Since his arrival in the countryside for the end-of-year festivities, Moustic started scratching more and more, and developed an increasing number of skin lesions. He was taken to the veterinary clinic for this reason on 10 January 2006.
Other than the skin lesions, he was clinically normal, and in good general condition.
The lesions were very itchy.
Moustic presented with numerous erythematous lesions, each with a varying degree of alopecia, broken hairs, exudate and crusting. They were found on both the front and the back feet, particularly on the distal portions and between the toes, but also in the crook of the elbow.
This case presented as an erythematous, crusting, pruritic dermatitis. Allergic dermatoses, such as atopy, food and contact allergies, were considered, due to the irritation they cause. Parasitic agents were also considered, such as fleas, lice, Trombicula, and generalised Otodectes. Certain fungal infections, less adapted to the cat, such as T. mentagrophytes can also be pruritic. A behavioural disorder was also considered. Less likely causes, taking into account the age and general condition of the cat, might have been a viral infection (herpes, cowpox), pemphigus, or mycosis fungoides.
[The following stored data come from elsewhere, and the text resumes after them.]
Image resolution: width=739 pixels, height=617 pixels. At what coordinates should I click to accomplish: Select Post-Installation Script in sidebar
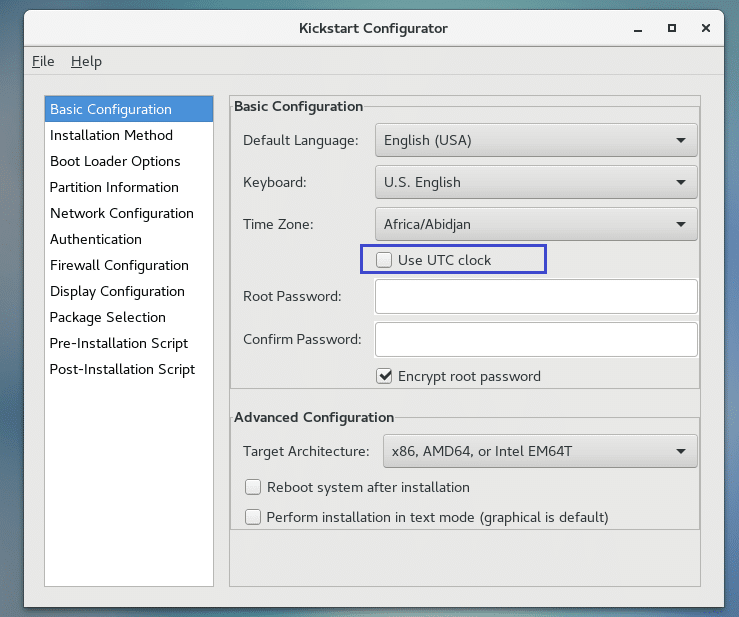pos(122,369)
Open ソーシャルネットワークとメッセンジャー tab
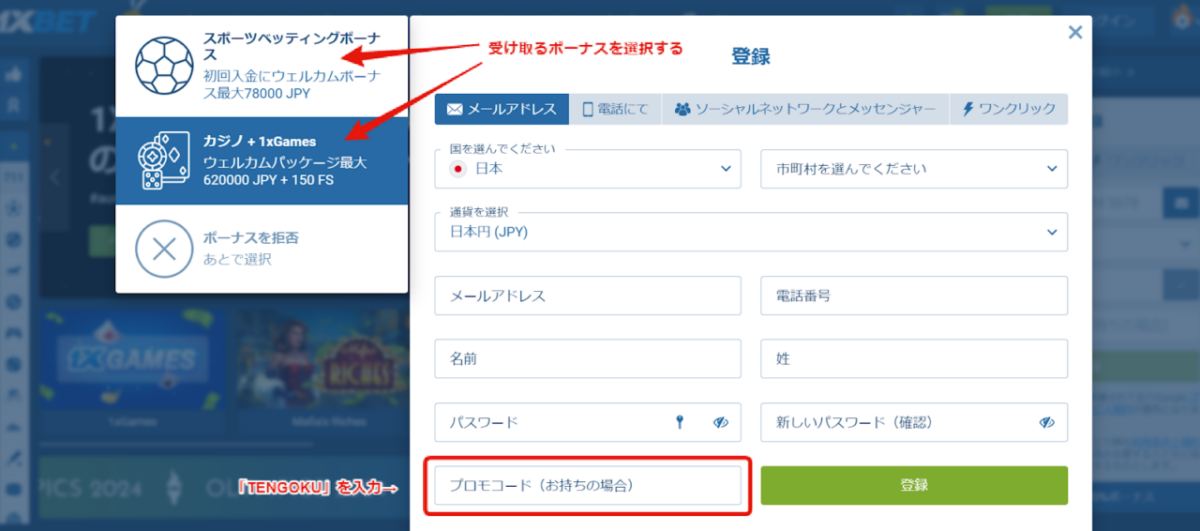Viewport: 1200px width, 531px height. click(805, 110)
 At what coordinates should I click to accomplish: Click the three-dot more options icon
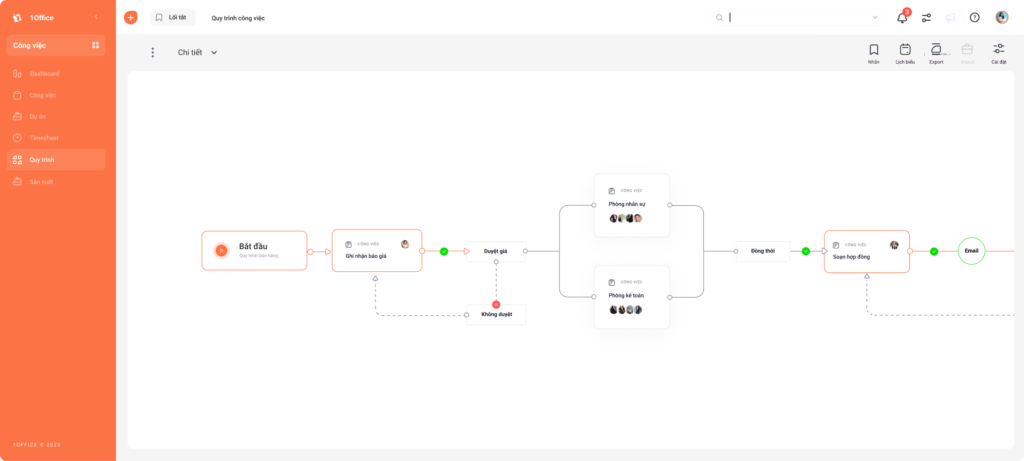[153, 52]
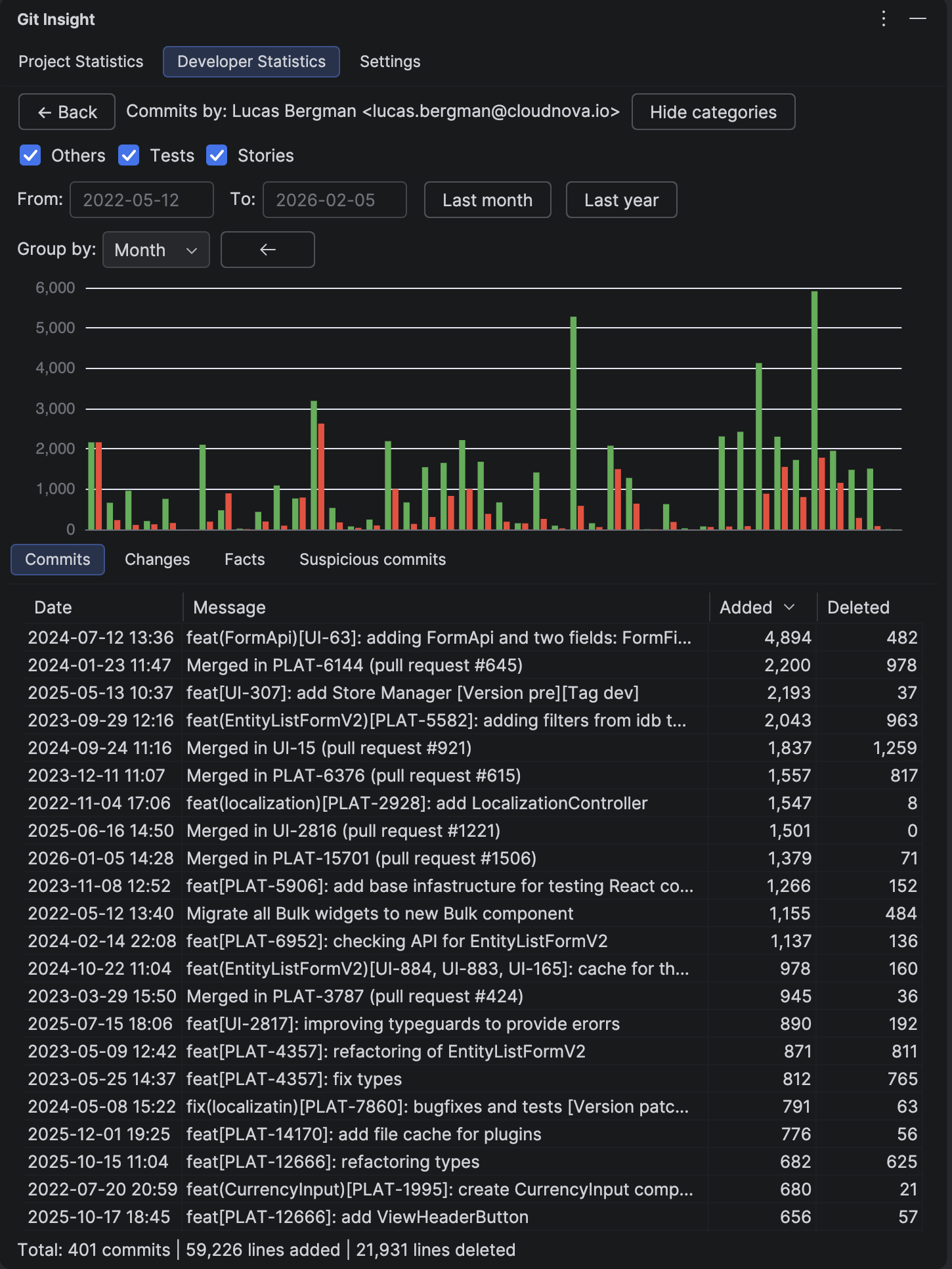
Task: Show the Changes tab
Action: pyautogui.click(x=157, y=560)
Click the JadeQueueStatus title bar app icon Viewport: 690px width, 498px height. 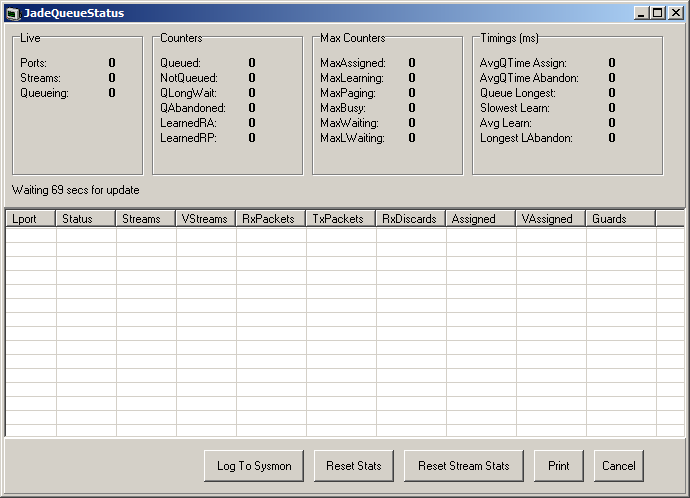(13, 13)
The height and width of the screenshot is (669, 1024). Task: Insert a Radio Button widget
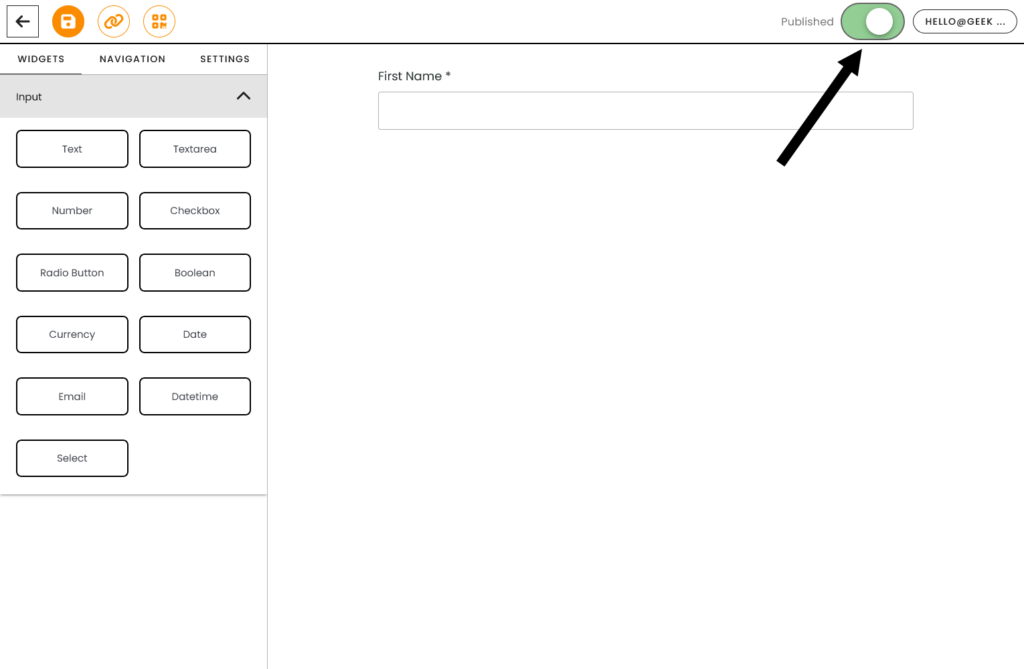(72, 273)
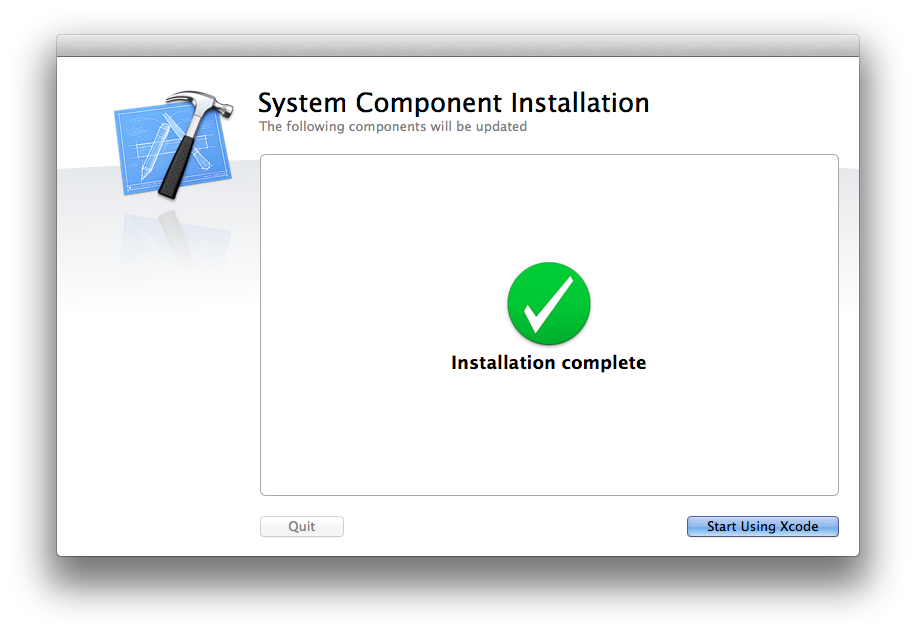Click the faded reflection of Xcode icon
The height and width of the screenshot is (635, 916).
pos(170,240)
The coat was carefully combed through, but no traces of fleas or flea dirt were found. Examination of the hairs confirmed the traumatic nature of the alopecia, with many broken hairs, but still keeping their normal structure. Microscopic examination of the crusts revealed dead mites or insects within them, too small to be Cheyletiella, and resembling the larvae of Trombicula, even if the time of year made this unlikely.
Even if the time of year (early January 2006) was not the classic harvest mite season, this was a case of trombiculosis, which the author is qualifying as ‘winter’.